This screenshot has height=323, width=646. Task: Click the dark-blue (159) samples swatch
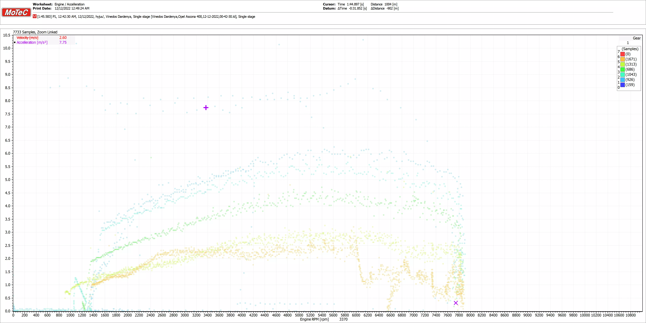[x=622, y=85]
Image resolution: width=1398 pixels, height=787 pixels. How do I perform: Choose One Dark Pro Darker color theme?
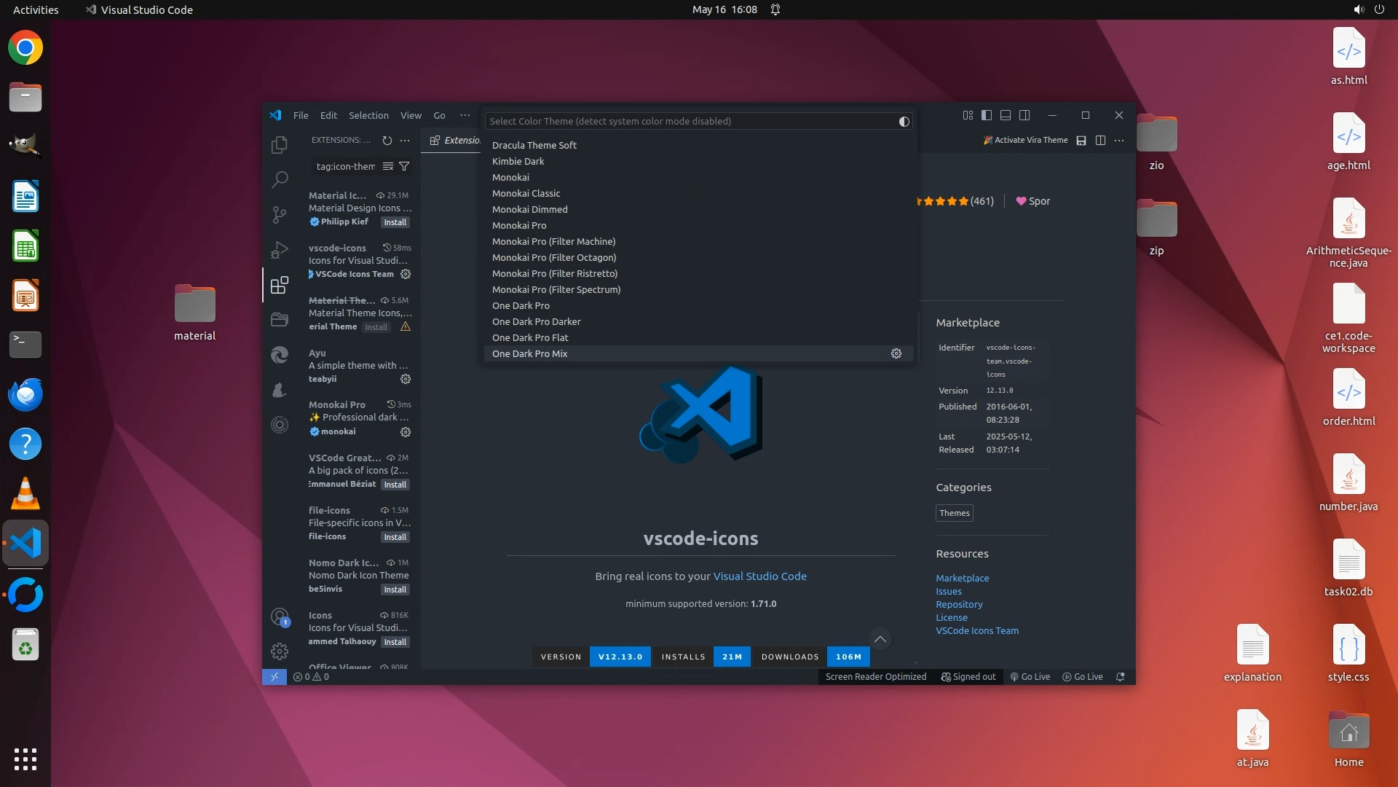pos(537,322)
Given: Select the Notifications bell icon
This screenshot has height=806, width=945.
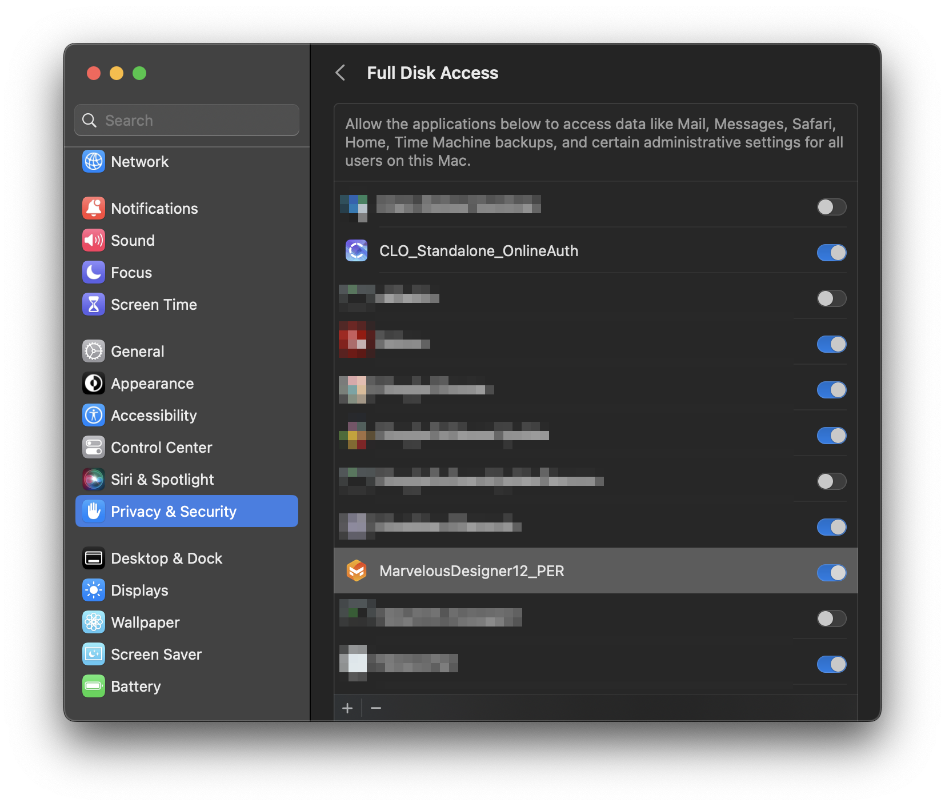Looking at the screenshot, I should [x=93, y=208].
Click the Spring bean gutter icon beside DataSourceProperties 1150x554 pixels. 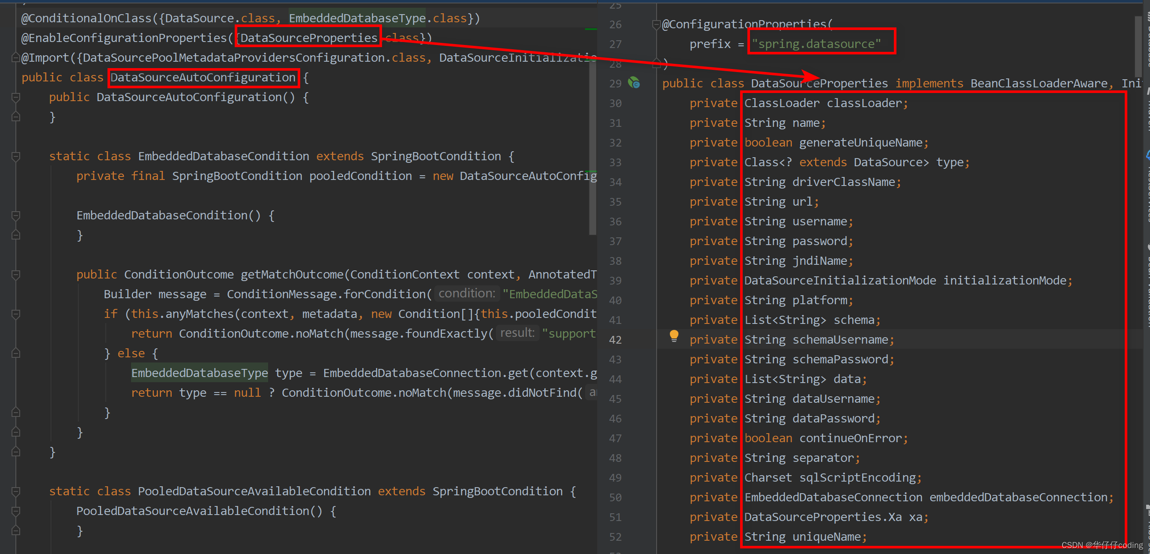634,83
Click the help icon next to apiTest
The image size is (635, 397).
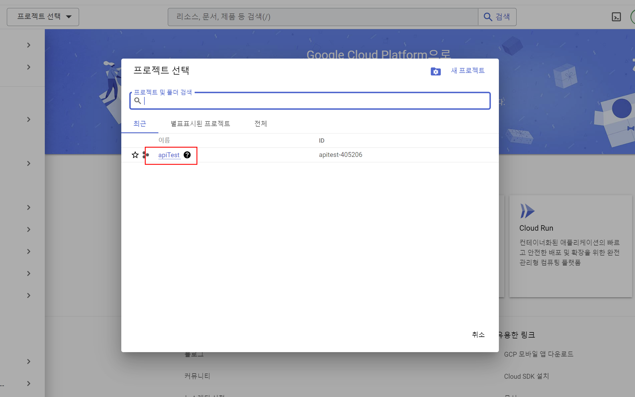point(187,155)
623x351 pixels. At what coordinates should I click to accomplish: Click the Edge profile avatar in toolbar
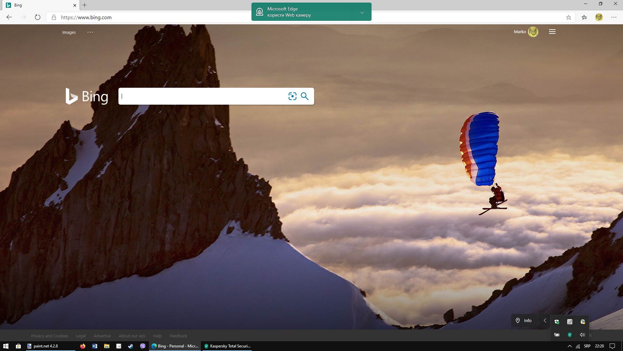599,18
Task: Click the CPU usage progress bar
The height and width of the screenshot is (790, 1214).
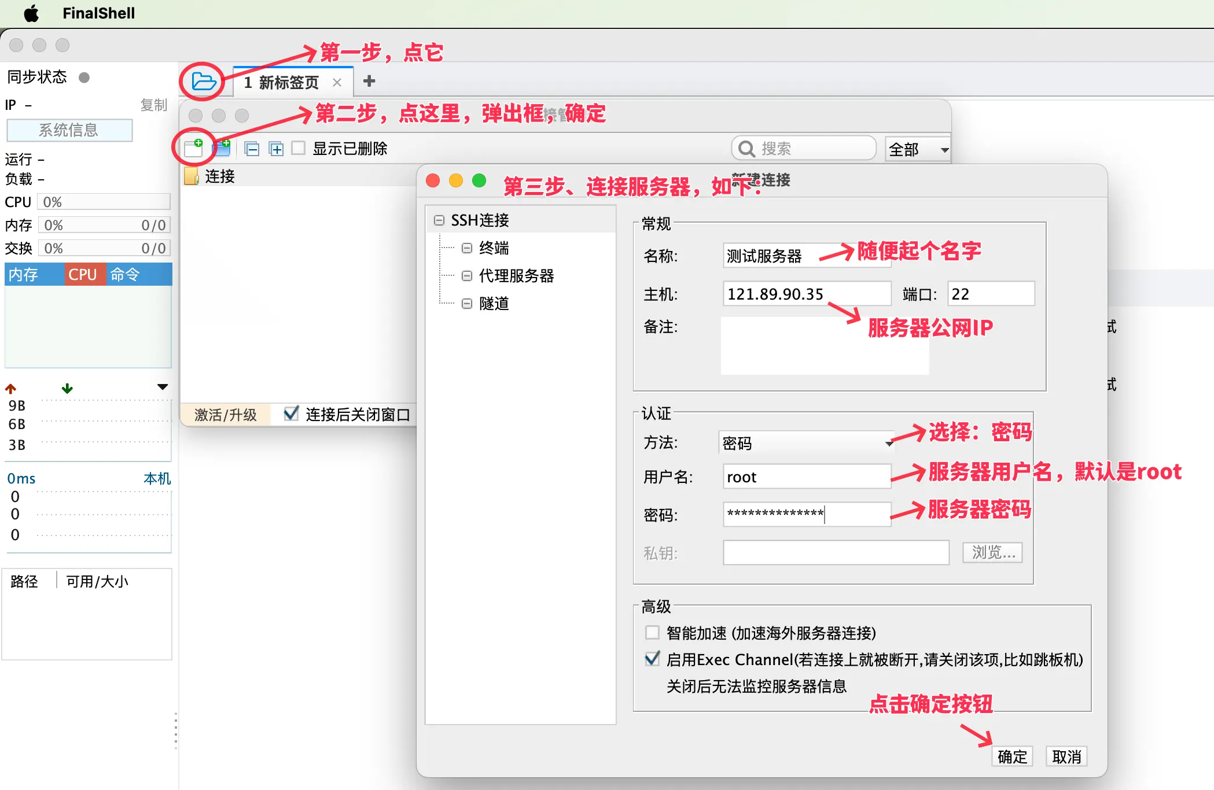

• _TASK DETAILS_
The lines from the one containing "Task: Click the CPU usage progress bar" to the last line of the records, both included: print exactly those and nothing else, leaving out any pictures.

• _RESPONSE BELOW_
Task: Click the CPU usage progress bar
The height and width of the screenshot is (790, 1214).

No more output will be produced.